What lisah said. So happy for Theo and msbelle
Inspired by Kat's post on Facebook, I just started aCoursera course on Modern and Contemporary poetry. It is pretty good. I like poetry, but I don't really read it outside of a classroom setting, because what is really satisfying about it, to me, is the discussion and everone's insights coming together, and I obviously don't get that from solo reading. This course has pretty robust forums, and it looks like a bunch of people who just keep taking the course over and over and become moderators and TAs. I am still in Emily Dickinson, who I am pretty familiar with, but next is Walt Whitman, who I haven't really read in a classroom except in high school. (And I think I am familiar mostly because of Dead Poets Society!)
Which course,, Sophia? I've been thinking I'd like to refresh my understanding of poetry, especially the more modern stuff.
Have I mentioned that ltc wants to make her own Gashlycrumb Tinies books?
Calli. Modern & Contemporary American Poetry ("ModPo")
University of Pennsylvania
A is for Amy, who fell down the stairs....
Does she want to do her own drawings or make up new names and rhymes? So excellent. I want a copy!
Have I mentioned that ltc wants to make her own Gashlycrumb Tinies books?
Eeeeeeeee! Please tell her I would like an autographed copy.
She wants to plan the death of all her dolls. She also wants to be an author and illustrator, so she wants to put them in a book probably, but the book will all be scribbles without actual words because she doesn't read yet. The scavenger hunt for the Gashlycrumb Tinies at Edward Gorey house made a big impression on her because she's still talking about it 4 months later. And her daddy reads her the book sometimes. She also wants to be a baby doctor.
Tea: ltc's fever is still spiking at noon on the spot, but her appetite isn't affected. She just ate a huge lunch.
msbelle, holy crap, what a total waste of time. I would've been livid.
I am so burned out and over corporate bullshirt. I'm not sure I even want another corporate job. My ability to deal with stressful stupid crap is almost at zero. If I can make a living at freelance editing, I'm about ready to just do that. The company I'm going to be doing freelance editing for doesn't pay much, unfortunately, but it's a start. The downside is having to buy my own shitty health insurance. Countdown: Nine years to full retirement age.

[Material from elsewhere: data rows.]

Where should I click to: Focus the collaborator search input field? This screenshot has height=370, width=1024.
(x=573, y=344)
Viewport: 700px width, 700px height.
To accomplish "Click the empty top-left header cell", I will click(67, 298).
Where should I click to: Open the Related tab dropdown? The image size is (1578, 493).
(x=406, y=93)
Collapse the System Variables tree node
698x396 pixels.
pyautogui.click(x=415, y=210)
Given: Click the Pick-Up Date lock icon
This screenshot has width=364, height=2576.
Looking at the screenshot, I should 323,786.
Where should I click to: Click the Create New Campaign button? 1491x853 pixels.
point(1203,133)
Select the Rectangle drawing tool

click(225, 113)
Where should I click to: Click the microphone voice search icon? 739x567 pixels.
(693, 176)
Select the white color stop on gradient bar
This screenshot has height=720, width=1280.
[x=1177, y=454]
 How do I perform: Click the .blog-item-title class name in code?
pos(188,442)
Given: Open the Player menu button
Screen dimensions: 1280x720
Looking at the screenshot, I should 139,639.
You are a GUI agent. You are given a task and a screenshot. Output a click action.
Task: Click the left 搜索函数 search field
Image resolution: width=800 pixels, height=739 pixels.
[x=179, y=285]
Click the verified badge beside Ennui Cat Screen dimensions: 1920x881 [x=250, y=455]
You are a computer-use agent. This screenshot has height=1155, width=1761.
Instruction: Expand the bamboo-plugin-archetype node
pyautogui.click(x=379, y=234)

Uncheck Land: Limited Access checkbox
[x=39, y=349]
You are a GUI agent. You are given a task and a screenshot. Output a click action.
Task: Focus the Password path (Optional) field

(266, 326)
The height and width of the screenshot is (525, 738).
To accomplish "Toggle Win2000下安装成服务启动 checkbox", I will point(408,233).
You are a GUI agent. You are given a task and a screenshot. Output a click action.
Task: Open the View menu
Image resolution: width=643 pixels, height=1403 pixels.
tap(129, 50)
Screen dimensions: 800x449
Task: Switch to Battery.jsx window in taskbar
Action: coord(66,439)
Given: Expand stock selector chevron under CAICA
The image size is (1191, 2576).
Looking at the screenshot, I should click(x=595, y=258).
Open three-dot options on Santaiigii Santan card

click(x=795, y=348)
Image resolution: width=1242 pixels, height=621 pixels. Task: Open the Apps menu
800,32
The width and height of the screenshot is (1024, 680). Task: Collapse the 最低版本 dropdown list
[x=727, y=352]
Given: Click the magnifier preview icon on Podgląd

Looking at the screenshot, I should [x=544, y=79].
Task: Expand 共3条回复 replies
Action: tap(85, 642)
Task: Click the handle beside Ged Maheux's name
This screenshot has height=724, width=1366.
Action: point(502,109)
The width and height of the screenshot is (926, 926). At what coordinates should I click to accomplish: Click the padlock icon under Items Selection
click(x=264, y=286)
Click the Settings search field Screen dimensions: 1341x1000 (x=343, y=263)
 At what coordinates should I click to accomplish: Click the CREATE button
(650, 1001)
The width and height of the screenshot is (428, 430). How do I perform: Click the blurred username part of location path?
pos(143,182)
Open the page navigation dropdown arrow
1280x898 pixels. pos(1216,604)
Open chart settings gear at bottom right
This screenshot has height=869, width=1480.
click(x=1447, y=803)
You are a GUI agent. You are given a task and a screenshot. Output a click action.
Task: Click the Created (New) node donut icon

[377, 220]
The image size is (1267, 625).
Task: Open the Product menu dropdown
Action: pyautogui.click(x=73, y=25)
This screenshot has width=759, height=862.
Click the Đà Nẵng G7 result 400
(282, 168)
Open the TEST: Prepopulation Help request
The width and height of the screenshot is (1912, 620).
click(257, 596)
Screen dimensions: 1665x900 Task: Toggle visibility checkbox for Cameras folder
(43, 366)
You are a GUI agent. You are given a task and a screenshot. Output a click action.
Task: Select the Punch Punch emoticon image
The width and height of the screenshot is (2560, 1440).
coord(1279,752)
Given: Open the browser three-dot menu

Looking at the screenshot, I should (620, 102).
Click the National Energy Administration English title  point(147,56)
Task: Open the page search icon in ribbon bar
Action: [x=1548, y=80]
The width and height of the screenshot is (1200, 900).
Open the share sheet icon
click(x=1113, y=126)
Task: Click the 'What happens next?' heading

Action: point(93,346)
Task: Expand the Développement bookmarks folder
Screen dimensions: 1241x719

Stupid frustrated today. My SS card still has not shown up, the second request I made has not been acknowledged as processed after 2 days, payday is next Friday and I won't be getting paid, I placed an online order that was supposed to have been delivered yesterday, and is still listed as processing so I have no damned clue where it's at, and the burger I had for lunch didn't have bacon even though it was ordered and paid for. I just told MedicGuy to find someone else to go to the hockey game tonight. I'm not going to be good company. I'm going to lay on the couch and pull the blanket over my head and ignore everything.